● Фрагмент текста
________________
Что же еще вам нужно знать об этом? Так вот, вы должны знать, что если рисовать что-то один к одному, это пара пустяков; но если попытаться уменьшить или увеличить это в размере, то это сложнее. Если вы рисуете вазу на листе бумаги того же самого размера, что вы видите на столе, это до смешного просто. Но как нарисовать ее в масштабе один к одному? Надо просто не менять относительное положение бумаги, или блокнота на столе. Это очень просто.

Большинство людей не могут рисовать натюрморты по очень любопытной причине: они пытаются сделать уменьшение. Они пытаются рисовать большую вазу, глядя на маленькую, или маленькую, глядя на большую, и поскольку они переводят взгляд, переводят глаза с большой вазы на нарисованную, то не получают размер один к одному. Понимаете, они смотрят на большую вазу и пытаются сделать из нее маленькую, и конечно, не могут получить правильную пропорцию, потому что размер уже ошибочный, и это их обескураживает. Они не знают, как из этого вырваться, не знают этого, — “Бог мой! Это требует всякого рода диких механических и математических действий — чтобы взять большую вазу и сделать из нее маленькую миниатюрную, о, господи помоги!”. Раздается “скрип-скрип”. О, это чертовски просто. Вы ставите там вазу, кладете перед собой бумагу таким образом, чтобы бумага казалась одного размера с вазой, достаете уголек, рисуете контуры вазы, которую там видите, того же размера, как она вам представляется отсюда, правильно держите голову, держите бумагу и вазу, как положено, проходитесь угольком — скрумп-скрумп, наносите пару линий, скрумп. И если вы не трясущийся паралитик, то получите прекрасный набросок изображения вазы.
________________
● Письменные задания
#1 Перескажите в виде краткого списка абзац фрагмента о рисовании натюрмортов, который начинается словами «Большинство людей не могут рисовать натюрморты», и сохраните его основные факты.
#2 Перепечатайте из фрагмента часть, которая начинается со слов «Что же еще вам» и заканчивается словами «Это очень просто.».

● Содержимое набора данных
________________
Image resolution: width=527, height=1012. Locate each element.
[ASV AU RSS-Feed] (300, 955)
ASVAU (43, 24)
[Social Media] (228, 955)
________________
● Ответы
#1
- Большинство людей не могут рисовать натюрморты, потому что пытаются уменьшить изображение. Они смотрят на большую вазу и рисуют маленькую или поступают наоборот.
- Они переводят взгляд с вазы на рисунок, поэтому не получают размер один к одному. Пропорции выходят неправильными, и это их обескураживает.
- Им кажется, что для уменьшения нужны сложные механические и математические действия.
- На самом деле это просто. Бумагу кладут так, чтобы она казалась одного размера с вазой. Затем углем рисуют контуры вазы в том размере, в каком она видна, и при этом правильно держат голову, бумагу и вазу.
- Так получается прекрасный набросок вазы.

#2
Что же еще вам нужно знать об этом? Так вот, вы должны знать, что если рисовать что-то один к одному, это пара пустяков; но если попытаться уменьшить или увеличить это в размере, то это сложнее. Если вы рисуете вазу на листе бумаги того же самого размера, что вы видите на столе, это до смешного просто. Но как нарисовать ее в масштабе один к одному? Надо просто не менять относительное положение бумаги, или блокнота на столе. Это очень просто.